Notas sobre «Los cortejos del diablo» (1970)





«Recorrer sus páginas es asistir a un asombroso derroche de talento narrativo, polirritmia y musicalidad, una endiablada exuberancia verbal que algunos pretenden simplificar con el rótulo carcomido de «barroco».El mismo miedo de Juan de Mañozga por los brujos de Buziraco; el miedo acendrado de los cartageneros por el émulo incendiario de Torquemada. «No era fácil olvidar los viejos temores, los de aquellas cercanas épocas en que tres aldabonazos y el anuncio oficial: «Abrid en nombre del Santo Oficio», eran suficientes para crispar de pánico al más resuelto y sembrar de rodillas en tierra al menos aprensivo». La ficcionalización del miedo puede ayudarnos a paliar esta realidad de miedo que nos ha tocado en suerte». (Orlando Araujo). Leer más aquí

El tribunal de la Inquisición de Cartagena, Colombia, fue levantado en 1610 por Juan de Mañozca y Zamora, un hombre graduado en letras de la Universidad de México y antiguo bachiller de Salamanca, España. Tenía una cultura conformista, es decir, suficiente para reconocer lo que no oliera a cristiano, y quemarlo. No era extraño que los inquisidores pasaran por una uni­versidad. Ya el humanista español Luis Vives había dado a entender que los odios de los ignorantes son inconsistentes, pero los de los sabios a medias, sólidos, tan sólidos como una pared sin ventanas. Sin luz de re­conciliación.

Mañozca detestaba el sopor caribeño que le hacía sudar las manos y borrar lo que había logrado escribir en sus pliegos de acusaciones. Como luego sería inquisidor en Lima y en México, había aceptado el cargo en Cartagena como escalafón, pero la pasó muy aburrido porque sólo pudo quemar a dos judíos, y en su persecución de brujas (mujeres inteligentes y sexualmente activas) no contaba con la ayuda de una población esencialmente africana, negra, comerciante. Cayó en la cuenta de que una Inquisición en pleno trópico no podía ser sino de­lirante, y no hizo más que quejarse. 

Ya sabemos que la imagi­nación a ratos arroja más datos fidedignos que la historia documental. Por­que curiosamente Germán Espinosa imaginó cómo esos inquisidores de Cartagena azotan y flagelan cuánto pueden a Lorenzo Spinoza, un comer­ciante judío proveniente de Holanda.
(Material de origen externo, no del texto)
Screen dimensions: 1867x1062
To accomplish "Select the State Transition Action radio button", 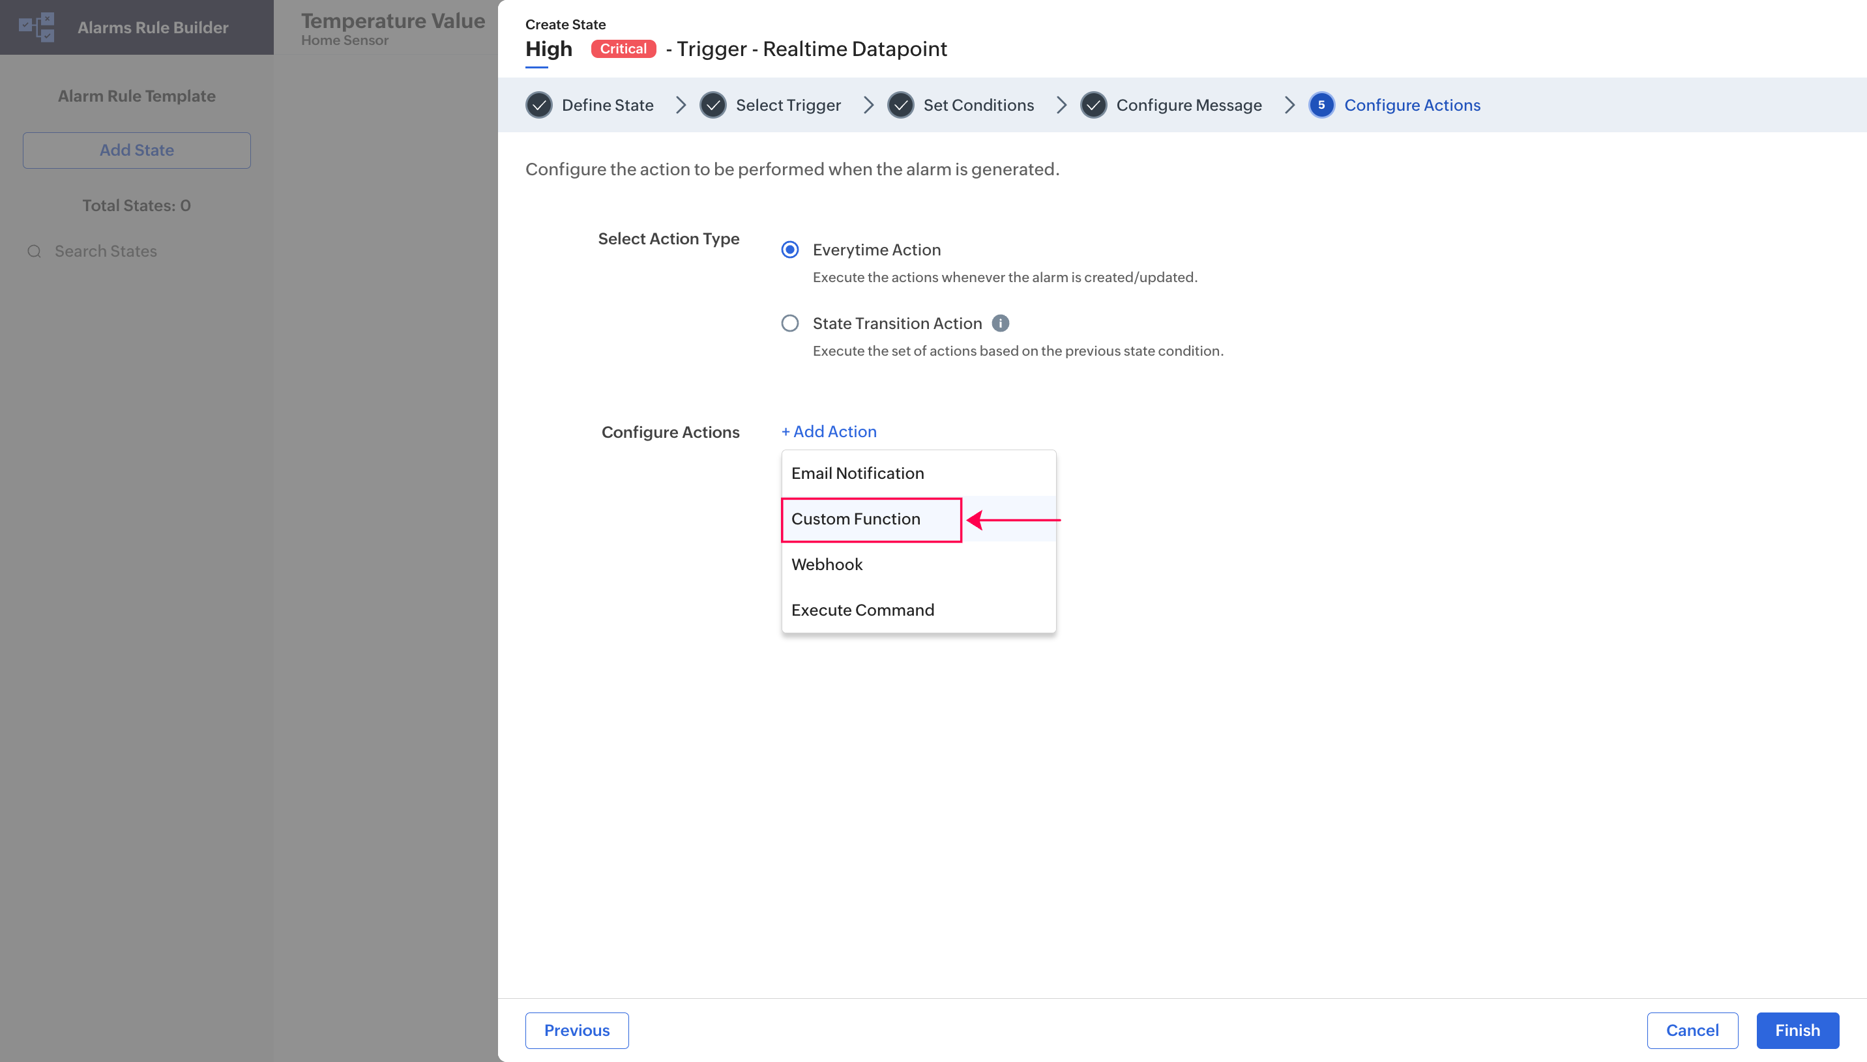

El reo Spinoza se cuelga del pescue­zo un letrero con la frase Deus sive natura, y los inquisidores se desesperan por sus explicaciones eruditas.

-¿Es una frase del talmud? -rugió Mañozga, quitándose el jubón de los hom­bros y arrojándolo lejos, como si se aprestara a librar una batalla, no contra el réprobo, sino contra la temperatura que parecía amazacotarse en aquella at­mósfera mefítica.

-No -dijo Lorenzo Spinoza [...] Digo que no es del talmud palestino ni del talmud babilónico.

-¿De cuál Talmud entonces, coño de tu bisabuela?

-Vosotros no comprenderéis jamás -porfió el judío con el cuerpo desmazalado bajo los azotes- el sentido del Deus sive natura. No adoráis a Dios por amor, sino por temor. Y acabaríais adorando al demonio si se os apareciera. Es inútil. No me sacaréis una palabra más. Decid pronto lo que queréis que no gasto mis argu­mentos ante tontos. ("Los cortejos del diablo", 2006: 88).

La cultura a medias del inquisidor Mañozga -a medias también fue la de España y sus ex colonias- no ve otra cosa que no sean sectarismos. Nadie duda que ese inquisidor haya sido letrado (ese vago término que nutría de arrogancia a los hidalgos): pero es en esa pretensión intelectual donde des­cansa gran parte de la violencia del mundo hispánico. Hace falta en la prensa y en las universidades mucha heterodoxia: gente sin cadenas con ninguna secta o claustro o grupo económico, es decir, más brujas y brujos. De lo contrario, las cátedras universitarias y el periodismo y las columnas de opinión se parecerán mucho a la política, que sólo insiste en un solo aspecto de las cuestiones fingiendo ignorar todo lo demás.